GOAL OF THE EXERCISE: The full set of entries, reproduced exactly, is the expected answer.

EXERCISE INPUTS Block Start

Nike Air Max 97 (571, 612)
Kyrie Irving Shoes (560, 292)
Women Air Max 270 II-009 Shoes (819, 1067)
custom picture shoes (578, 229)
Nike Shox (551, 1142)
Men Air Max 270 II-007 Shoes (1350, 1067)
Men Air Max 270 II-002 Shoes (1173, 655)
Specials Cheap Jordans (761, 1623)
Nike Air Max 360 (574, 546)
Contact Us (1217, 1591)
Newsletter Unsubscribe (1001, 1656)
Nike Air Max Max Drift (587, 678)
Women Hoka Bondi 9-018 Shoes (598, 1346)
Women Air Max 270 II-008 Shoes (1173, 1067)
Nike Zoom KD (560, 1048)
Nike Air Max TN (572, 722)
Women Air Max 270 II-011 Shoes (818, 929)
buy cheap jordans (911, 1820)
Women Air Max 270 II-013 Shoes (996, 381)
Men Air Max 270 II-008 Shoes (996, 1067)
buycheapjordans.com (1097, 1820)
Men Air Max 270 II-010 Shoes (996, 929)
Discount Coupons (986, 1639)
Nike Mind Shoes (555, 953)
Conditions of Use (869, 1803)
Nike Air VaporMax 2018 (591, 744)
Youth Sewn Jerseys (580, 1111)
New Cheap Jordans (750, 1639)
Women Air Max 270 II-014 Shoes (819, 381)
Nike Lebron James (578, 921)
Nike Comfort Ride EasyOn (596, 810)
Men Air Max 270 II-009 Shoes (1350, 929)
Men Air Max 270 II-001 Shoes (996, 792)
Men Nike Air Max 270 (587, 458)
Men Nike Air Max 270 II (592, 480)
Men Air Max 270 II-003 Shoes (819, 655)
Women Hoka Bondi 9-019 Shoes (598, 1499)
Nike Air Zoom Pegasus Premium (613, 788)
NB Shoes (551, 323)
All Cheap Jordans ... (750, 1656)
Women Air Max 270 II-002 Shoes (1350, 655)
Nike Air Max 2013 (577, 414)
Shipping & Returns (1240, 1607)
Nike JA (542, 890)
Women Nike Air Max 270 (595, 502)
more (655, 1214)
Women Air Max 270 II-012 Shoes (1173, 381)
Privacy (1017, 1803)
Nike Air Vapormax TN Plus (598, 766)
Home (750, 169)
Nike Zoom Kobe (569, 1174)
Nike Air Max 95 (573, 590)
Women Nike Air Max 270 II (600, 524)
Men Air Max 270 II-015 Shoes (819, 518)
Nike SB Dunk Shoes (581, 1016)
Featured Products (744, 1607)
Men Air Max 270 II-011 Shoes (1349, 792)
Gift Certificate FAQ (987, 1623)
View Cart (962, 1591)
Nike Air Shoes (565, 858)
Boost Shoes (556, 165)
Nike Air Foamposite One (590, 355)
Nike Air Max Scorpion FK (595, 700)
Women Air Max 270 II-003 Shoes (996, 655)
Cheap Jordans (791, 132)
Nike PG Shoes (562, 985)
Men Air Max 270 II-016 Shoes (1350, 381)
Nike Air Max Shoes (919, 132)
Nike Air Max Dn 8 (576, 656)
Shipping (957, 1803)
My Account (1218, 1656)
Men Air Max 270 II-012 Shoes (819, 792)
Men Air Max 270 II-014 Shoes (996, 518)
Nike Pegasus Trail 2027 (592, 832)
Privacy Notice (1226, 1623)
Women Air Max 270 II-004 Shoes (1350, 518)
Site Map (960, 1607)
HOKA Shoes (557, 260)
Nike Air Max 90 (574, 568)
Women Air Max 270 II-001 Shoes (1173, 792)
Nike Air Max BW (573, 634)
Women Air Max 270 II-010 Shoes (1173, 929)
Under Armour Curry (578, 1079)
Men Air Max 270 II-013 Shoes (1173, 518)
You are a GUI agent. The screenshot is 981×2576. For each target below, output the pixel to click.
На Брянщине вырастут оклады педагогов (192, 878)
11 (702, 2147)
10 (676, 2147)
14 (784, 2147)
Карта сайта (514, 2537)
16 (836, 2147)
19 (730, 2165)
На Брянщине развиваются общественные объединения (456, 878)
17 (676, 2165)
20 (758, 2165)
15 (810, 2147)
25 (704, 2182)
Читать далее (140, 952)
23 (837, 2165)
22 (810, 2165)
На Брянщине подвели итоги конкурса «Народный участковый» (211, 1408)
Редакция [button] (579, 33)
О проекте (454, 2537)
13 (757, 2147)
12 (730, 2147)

EXERCISE INPUTS Block End

RESPONSE TO THE TASK:
Nike Air Max 97 (571, 612)
Kyrie Irving Shoes (560, 292)
Women Air Max 270 II-009 Shoes (819, 1067)
custom picture shoes (578, 229)
Nike Shox (551, 1142)
Men Air Max 270 II-007 Shoes (1350, 1067)
Men Air Max 270 II-002 Shoes (1173, 655)
Specials Cheap Jordans (761, 1623)
Nike Air Max 360 (574, 546)
Contact Us (1217, 1591)
Newsletter Unsubscribe (1001, 1656)
Nike Air Max Max Drift (587, 678)
Women Hoka Bondi 9-018 Shoes (598, 1346)
Women Air Max 270 II-008 Shoes (1173, 1067)
Nike Zoom KD (560, 1048)
Nike Air Max TN (572, 722)
Women Air Max 270 II-011 Shoes (818, 929)
buy cheap jordans (911, 1820)
Women Air Max 270 II-013 Shoes (996, 381)
Men Air Max 270 II-008 Shoes (996, 1067)
buycheapjordans.com (1097, 1820)
Men Air Max 270 II-010 Shoes (996, 929)
Discount Coupons (986, 1639)
Nike Mind Shoes (555, 953)
Conditions of Use (869, 1803)
Nike Air VaporMax 2018 (591, 744)
Youth Sewn Jerseys (580, 1111)
New Cheap Jordans (750, 1639)
Women Air Max 270 II-014 Shoes (819, 381)
Nike Lebron James (578, 921)
Nike Comfort Ride EasyOn (596, 810)
Men Air Max 270 II-009 Shoes (1350, 929)
Men Air Max 270 II-001 Shoes (996, 792)
Men Nike Air Max 270 (587, 458)
Men Nike Air Max 270 II (592, 480)
Men Air Max 270 II-003 Shoes (819, 655)
Women Hoka Bondi 9-019 Shoes (598, 1499)
Nike Air Zoom Pegasus Premium (613, 788)
NB Shoes (551, 323)
All Cheap Jordans ... (750, 1656)
Women Air Max 270 II-002 Shoes (1350, 655)
Nike Air Max 2013 (577, 414)
Shipping & Returns (1240, 1607)
Nike JA (542, 890)
Women Nike Air Max 270 (595, 502)
more (655, 1214)
Women Air Max 270 II-012 Shoes (1173, 381)
Privacy (1017, 1803)
Nike Air Vapormax TN Plus (598, 766)
Home (750, 169)
Nike Zoom Kobe (569, 1174)
Nike Air Max 95 (573, 590)
Women Nike Air Max 270 II (600, 524)
Men Air Max 270 II-015 Shoes (819, 518)
Nike SB Dunk Shoes (581, 1016)
Featured Products (744, 1607)
Men Air Max 270 II-011 Shoes (1349, 792)
Gift Certificate FAQ (987, 1623)
View Cart (962, 1591)
Nike Air Shoes (565, 858)
Boost Shoes (556, 165)
Nike Air Foamposite One (590, 355)
Nike Air Max Scorpion FK (595, 700)
Women Air Max 270 II-003 Shoes (996, 655)
Cheap Jordans (791, 132)
Nike PG Shoes (562, 985)
Men Air Max 270 II-016 Shoes (1350, 381)
Nike Air Max Shoes (919, 132)
Nike Air Max Dn 8 (576, 656)
Shipping (957, 1803)
My Account (1218, 1656)
Men Air Max 270 II-012 Shoes (819, 792)
Men Air Max 270 II-014 Shoes (996, 518)
Nike Pegasus Trail 2027 (592, 832)
Privacy Notice (1226, 1623)
Women Air Max 270 II-004 Shoes (1350, 518)
Site Map (960, 1607)
HOKA Shoes (557, 260)
Nike Air Max 90 (574, 568)
Women Air Max 270 II-001 Shoes (1173, 792)
Nike Air Max BW (573, 634)
Women Air Max 270 II-010 Shoes (1173, 929)
Under Armour Curry (578, 1079)
Men Air Max 270 II-013 Shoes (1173, 518)
You are a GUI agent. The screenshot is 981×2576. For each target below, output the pixel to click.
На Брянщине вырастут оклады педагогов (192, 878)
11 (702, 2147)
10 (676, 2147)
14 (784, 2147)
Карта сайта (514, 2537)
16 (836, 2147)
19 (730, 2165)
На Брянщине развиваются общественные объединения (456, 878)
17 (676, 2165)
20 (758, 2165)
15 (810, 2147)
25 (704, 2182)
Читать далее (140, 952)
23 (837, 2165)
22 (810, 2165)
На Брянщине подвели итоги конкурса «Народный участковый» (211, 1408)
Редакция [button] (579, 33)
О проекте (454, 2537)
13 (757, 2147)
12 (730, 2147)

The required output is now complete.